When Cooking "Light" Isn't
We all know American culture enables junk food binging, but the nudge to overindulge seems somehow more subservise when it comes from Cooking Light magazine. This supposedly healthy, recipe-focused monthly has been pulling in diet-conscious readers for 25 years, but it seems to have developed an unhealthy obsession. While the magazine has gone through many iterations as it's tried to keep up with the nation's diet crazes for a quarter of a century, lately Cooking Light has gone hog wild for carbohydrates--which, frankly, is not in anyone's best interest.
The blood glucose level response to a fixed quantity of carbohydrates in baked potatoes is about twice the response to the same quantity of carbohydrates in pumpernickel bread.
It's not hard to find evidence of carb-loading by this top-selling food mag. Recipes heralded on the cover of the current (March) issue: baked ziti, eight pizza combos, and potatoes "mashed, stuffed & hashed." Highlighted on the cover for the December issue of "Best New Holiday Recipes" were simple cookies, easy pie, and "perfect light pound cake." Just looking at these covers practically raises insulin.
The magazine pays plenty of lip service to healthy eating, but it all seems to be focused on the misleading tactic that lowering fat solves all the problems. Yes, the "light" poundcake has less saturated fat than regular pound cake (achieved by reducing the traditional quantities of butter and egg and adding in canola oil and non-fat buttermilk). But this so-called "recipe makeover" offers about the same refined carbohydrates as regular pound cake--the recipe calls for three cups of cake flour and two cups of sugar. And that's a lot of carbs for the system to absorb.

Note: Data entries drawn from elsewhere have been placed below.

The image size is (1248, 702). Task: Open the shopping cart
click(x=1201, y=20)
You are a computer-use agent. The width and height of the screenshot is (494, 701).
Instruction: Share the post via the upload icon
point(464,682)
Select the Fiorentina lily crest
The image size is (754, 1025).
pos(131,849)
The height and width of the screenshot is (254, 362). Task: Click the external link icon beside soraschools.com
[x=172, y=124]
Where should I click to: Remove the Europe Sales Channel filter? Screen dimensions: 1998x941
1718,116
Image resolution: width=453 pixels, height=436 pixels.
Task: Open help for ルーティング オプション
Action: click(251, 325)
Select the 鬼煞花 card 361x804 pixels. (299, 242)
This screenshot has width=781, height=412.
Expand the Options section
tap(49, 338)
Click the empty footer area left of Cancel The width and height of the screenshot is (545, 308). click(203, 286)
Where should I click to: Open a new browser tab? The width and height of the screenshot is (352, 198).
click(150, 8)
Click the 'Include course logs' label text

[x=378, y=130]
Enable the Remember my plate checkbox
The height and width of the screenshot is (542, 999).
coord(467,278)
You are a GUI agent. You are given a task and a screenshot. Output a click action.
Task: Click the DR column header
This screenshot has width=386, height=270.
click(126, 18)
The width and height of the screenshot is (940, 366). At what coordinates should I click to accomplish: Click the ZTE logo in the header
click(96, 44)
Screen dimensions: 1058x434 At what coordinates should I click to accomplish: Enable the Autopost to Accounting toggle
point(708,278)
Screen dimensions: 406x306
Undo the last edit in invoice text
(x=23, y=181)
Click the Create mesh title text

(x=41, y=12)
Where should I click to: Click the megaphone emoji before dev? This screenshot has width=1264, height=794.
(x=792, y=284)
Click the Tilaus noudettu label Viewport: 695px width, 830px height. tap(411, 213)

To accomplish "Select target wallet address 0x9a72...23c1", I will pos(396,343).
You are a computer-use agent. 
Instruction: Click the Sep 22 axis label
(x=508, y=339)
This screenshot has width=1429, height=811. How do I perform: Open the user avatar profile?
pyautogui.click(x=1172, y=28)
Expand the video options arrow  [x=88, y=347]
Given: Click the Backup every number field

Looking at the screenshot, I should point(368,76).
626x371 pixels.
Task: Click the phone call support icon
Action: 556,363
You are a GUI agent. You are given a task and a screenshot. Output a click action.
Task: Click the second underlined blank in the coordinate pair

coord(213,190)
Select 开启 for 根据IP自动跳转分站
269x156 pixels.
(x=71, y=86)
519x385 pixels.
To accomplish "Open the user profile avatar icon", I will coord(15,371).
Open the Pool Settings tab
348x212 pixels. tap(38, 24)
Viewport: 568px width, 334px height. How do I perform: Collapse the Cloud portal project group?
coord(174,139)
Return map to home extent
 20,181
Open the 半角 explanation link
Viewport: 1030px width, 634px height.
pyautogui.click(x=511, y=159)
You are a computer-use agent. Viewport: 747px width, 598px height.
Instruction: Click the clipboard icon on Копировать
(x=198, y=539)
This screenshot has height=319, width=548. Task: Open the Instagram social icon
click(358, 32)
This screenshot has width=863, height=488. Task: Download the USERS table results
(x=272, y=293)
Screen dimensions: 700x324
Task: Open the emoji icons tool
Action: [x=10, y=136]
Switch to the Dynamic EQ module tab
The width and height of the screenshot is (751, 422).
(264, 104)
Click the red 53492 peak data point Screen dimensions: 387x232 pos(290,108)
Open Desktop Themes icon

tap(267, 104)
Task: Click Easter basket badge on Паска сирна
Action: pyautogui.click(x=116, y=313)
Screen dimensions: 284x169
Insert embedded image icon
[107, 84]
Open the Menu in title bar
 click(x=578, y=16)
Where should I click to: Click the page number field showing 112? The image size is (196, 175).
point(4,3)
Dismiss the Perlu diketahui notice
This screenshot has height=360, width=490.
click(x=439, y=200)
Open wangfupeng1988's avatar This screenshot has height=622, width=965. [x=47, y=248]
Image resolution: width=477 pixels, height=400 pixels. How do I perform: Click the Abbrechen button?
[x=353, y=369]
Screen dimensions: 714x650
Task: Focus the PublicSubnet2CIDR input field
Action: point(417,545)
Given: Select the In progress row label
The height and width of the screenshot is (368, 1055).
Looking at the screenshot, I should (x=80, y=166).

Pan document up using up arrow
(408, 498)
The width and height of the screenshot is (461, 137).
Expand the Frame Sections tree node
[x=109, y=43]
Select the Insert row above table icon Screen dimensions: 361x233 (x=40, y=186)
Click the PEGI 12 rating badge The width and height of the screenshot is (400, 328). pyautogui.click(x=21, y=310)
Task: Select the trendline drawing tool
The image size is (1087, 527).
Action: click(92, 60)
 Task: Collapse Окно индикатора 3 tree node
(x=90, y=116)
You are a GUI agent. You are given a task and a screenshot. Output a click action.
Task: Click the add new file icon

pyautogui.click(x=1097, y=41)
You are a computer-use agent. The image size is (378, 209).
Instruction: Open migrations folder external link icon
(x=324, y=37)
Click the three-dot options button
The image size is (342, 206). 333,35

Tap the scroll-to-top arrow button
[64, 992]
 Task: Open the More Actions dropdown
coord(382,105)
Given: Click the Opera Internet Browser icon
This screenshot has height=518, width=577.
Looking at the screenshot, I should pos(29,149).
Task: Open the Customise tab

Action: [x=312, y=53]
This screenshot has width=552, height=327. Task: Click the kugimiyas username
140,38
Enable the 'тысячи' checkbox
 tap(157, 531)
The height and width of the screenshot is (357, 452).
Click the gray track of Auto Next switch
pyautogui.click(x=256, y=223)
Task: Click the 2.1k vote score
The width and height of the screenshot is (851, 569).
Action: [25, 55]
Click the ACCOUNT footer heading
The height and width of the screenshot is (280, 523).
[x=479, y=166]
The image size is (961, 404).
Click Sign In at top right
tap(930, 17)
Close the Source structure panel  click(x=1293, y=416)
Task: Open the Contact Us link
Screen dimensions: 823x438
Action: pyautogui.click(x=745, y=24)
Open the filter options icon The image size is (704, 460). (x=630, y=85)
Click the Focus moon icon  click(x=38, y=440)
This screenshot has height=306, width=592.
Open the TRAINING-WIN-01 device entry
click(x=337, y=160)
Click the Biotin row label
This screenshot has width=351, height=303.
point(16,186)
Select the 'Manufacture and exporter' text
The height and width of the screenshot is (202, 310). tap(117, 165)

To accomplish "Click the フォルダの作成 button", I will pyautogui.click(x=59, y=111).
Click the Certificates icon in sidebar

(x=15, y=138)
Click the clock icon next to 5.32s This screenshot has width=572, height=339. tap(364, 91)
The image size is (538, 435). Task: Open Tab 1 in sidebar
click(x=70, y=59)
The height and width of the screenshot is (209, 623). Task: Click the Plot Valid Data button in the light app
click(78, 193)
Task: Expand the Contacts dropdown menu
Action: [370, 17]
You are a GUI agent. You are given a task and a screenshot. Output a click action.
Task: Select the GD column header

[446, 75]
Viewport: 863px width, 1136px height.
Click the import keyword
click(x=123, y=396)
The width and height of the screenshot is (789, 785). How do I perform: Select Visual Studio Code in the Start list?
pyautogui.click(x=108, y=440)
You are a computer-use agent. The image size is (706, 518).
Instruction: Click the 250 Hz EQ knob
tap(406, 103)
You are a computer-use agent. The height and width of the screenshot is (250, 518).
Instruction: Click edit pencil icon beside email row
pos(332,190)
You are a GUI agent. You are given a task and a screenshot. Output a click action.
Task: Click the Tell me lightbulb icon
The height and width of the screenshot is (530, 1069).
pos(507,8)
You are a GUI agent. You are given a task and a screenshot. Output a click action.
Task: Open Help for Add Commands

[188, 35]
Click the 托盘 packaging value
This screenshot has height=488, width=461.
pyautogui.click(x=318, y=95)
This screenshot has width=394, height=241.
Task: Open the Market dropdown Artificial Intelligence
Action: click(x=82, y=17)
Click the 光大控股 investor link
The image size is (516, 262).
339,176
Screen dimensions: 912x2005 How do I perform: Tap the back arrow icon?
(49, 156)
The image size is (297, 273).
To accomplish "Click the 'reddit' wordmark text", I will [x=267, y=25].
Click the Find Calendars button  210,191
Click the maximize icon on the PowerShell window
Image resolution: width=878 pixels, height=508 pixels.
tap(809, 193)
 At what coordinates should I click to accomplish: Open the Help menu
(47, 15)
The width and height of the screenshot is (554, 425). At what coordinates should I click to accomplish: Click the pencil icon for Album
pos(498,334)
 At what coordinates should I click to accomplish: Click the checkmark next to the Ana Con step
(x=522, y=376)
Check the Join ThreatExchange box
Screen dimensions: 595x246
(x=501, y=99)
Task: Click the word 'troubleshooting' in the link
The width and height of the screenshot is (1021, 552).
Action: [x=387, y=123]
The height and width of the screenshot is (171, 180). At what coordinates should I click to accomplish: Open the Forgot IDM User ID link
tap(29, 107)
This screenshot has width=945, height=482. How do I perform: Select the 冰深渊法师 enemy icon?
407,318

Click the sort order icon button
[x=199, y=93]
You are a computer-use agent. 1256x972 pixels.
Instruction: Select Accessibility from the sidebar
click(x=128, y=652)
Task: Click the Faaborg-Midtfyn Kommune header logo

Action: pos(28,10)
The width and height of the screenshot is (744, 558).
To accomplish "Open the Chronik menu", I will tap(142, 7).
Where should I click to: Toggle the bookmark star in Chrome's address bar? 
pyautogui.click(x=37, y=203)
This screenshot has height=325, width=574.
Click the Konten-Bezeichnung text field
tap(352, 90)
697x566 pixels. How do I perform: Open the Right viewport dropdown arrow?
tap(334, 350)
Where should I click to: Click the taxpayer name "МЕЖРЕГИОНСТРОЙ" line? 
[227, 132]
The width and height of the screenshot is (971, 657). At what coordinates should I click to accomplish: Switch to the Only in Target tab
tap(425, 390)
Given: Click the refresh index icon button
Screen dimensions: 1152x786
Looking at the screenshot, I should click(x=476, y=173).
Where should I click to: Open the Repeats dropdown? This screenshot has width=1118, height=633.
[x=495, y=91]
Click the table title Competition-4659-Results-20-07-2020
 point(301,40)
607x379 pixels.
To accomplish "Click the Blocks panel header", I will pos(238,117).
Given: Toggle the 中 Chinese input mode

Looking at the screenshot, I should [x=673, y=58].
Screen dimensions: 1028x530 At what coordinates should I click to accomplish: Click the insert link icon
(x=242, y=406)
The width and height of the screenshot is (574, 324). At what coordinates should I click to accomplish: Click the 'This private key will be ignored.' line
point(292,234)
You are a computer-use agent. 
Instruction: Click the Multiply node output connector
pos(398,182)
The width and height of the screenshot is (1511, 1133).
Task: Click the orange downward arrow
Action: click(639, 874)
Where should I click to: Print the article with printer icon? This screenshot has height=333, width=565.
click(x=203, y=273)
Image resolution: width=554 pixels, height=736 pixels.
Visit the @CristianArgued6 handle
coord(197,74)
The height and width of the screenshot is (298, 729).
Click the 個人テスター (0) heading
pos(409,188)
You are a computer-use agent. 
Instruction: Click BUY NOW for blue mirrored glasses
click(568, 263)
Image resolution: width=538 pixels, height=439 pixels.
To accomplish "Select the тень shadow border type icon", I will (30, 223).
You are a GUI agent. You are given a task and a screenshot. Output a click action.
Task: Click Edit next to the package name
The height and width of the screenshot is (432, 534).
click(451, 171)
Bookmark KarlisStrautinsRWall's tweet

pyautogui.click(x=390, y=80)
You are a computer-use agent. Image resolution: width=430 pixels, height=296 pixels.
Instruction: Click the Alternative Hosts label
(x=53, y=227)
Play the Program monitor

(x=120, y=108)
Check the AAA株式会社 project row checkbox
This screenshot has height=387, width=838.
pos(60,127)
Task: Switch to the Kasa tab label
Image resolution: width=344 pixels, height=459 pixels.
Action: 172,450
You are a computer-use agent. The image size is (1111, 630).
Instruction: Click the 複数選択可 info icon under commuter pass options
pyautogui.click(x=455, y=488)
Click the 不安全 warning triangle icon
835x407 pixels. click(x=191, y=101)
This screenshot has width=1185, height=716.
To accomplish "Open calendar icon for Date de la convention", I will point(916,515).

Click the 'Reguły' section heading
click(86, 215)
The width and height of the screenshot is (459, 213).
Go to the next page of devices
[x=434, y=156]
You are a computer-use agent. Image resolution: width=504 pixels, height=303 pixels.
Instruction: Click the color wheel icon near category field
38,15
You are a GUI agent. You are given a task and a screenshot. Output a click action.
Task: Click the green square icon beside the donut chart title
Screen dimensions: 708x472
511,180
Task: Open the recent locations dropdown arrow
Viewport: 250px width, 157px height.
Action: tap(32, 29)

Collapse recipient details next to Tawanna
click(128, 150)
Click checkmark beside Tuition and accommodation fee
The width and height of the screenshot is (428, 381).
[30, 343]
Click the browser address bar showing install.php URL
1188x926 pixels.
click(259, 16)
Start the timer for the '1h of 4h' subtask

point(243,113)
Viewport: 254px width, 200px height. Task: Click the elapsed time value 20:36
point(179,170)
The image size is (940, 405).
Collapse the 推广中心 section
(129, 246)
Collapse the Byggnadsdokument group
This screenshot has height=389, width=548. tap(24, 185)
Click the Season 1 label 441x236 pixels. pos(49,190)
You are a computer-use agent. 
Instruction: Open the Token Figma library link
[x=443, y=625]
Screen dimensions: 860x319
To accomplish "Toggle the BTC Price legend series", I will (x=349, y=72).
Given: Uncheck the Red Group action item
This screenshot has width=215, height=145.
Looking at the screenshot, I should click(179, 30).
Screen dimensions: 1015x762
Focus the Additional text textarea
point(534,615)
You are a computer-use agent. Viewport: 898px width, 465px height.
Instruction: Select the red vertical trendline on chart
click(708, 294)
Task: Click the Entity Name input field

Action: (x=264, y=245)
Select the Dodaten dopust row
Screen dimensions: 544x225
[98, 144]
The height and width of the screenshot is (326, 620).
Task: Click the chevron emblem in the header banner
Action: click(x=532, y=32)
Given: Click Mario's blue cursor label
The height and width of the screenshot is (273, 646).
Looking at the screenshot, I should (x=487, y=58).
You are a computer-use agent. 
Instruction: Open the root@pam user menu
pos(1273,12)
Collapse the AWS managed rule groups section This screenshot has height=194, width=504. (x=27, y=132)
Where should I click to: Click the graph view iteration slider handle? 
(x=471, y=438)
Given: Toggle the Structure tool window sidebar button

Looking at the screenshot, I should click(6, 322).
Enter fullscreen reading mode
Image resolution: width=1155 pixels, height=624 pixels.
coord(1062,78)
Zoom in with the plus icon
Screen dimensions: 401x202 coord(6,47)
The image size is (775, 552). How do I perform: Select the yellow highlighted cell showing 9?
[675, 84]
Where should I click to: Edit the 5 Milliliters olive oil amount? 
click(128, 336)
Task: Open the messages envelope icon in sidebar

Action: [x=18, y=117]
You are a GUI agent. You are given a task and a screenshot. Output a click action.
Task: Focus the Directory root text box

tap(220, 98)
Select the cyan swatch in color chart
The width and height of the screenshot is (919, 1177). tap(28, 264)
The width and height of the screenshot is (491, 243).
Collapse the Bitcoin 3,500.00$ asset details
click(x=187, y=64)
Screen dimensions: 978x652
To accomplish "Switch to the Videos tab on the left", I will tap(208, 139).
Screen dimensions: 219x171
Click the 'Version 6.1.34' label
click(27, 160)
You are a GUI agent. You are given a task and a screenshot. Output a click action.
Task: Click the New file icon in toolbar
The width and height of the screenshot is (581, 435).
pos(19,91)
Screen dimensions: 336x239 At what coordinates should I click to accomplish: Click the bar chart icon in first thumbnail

It's very unlikely anyone will lose weight by eating this way simply because high-carb eating (the poundcake packs 42.8 grams of carbohydrate into a single serving) sends blood sugar soaring, and that makes the body more likely to store the calories as fat. (Excessive carbohydrate intake contributes to insulin resistance, a pre-diabetic syndrome in which the hormone insulin becomes less efficient at reducing blood sugar levels.) Not all carbohydrates increase insulin equally. For example, the blood glucose level response to a fixed quantity of carbohydrates in baked potatoes is about twice the response to the same quantity of carbohydrates in pumpernickel bread. Eating refined carbohydrates, devoid of fiber, raises blood sugar faster than eating complex carbohydrates, such as whole grains.
Consider the Truffled Mac and Cheese from "The Enlightened Cook" column in the January/February 2012 issue of Cooking Light. By substituting low-fat milk for the typical whole milk and butter in mac and cheese, the magazine manages to get the saturated fat down to 6.1 grams (and that's with full-fat cheese!). But with plain elbow macaroni, the carbohydrates are still unacceptably high--at 55.2 grams per serving.
Whole wheat macaroni would have at least added a modicum of fiber to slow down the absorption of sugar from the pasta. But this recipe puts the pedal to the metal in terms of driving sugar into the bloodstream: the lower fat content only serves to speed up the absorption of carbohydrates. This concept is called glycemic load (GL) Most people's eyes glaze over when you start talking about GL, but pay attention because this can be a life and death matter.
By lowering the fat and keeping low-fiber carbs insanely high in these recipes, the editors of Cooking Light have raised the glycemic load of the foods they are advocating. High GL diets lead to metabolic syndrome, a sort of sugar tolerance that slows down the body's processing of sugar and causes unhealthy accumulation of fat around the waistline (or what's known as an apple body-type). Such weight gain is clearly associated with Type 2 Diabetes and heart disease--affectionately known as "diseases of affluence".
This begs the question: "Light," by what standard?
Carbs are the foodie magazine equivalent of sex for men's magazines--there's a reason the Sports Illustrated swimsuit issue is the topseller year after year. It's pandering, which is to be expected (a time honored tradition!). But should Cooking Light change its name, maybe to Cooking Happy? If SI had swimsuits in every issue, the S would undoubtedly stand for something else.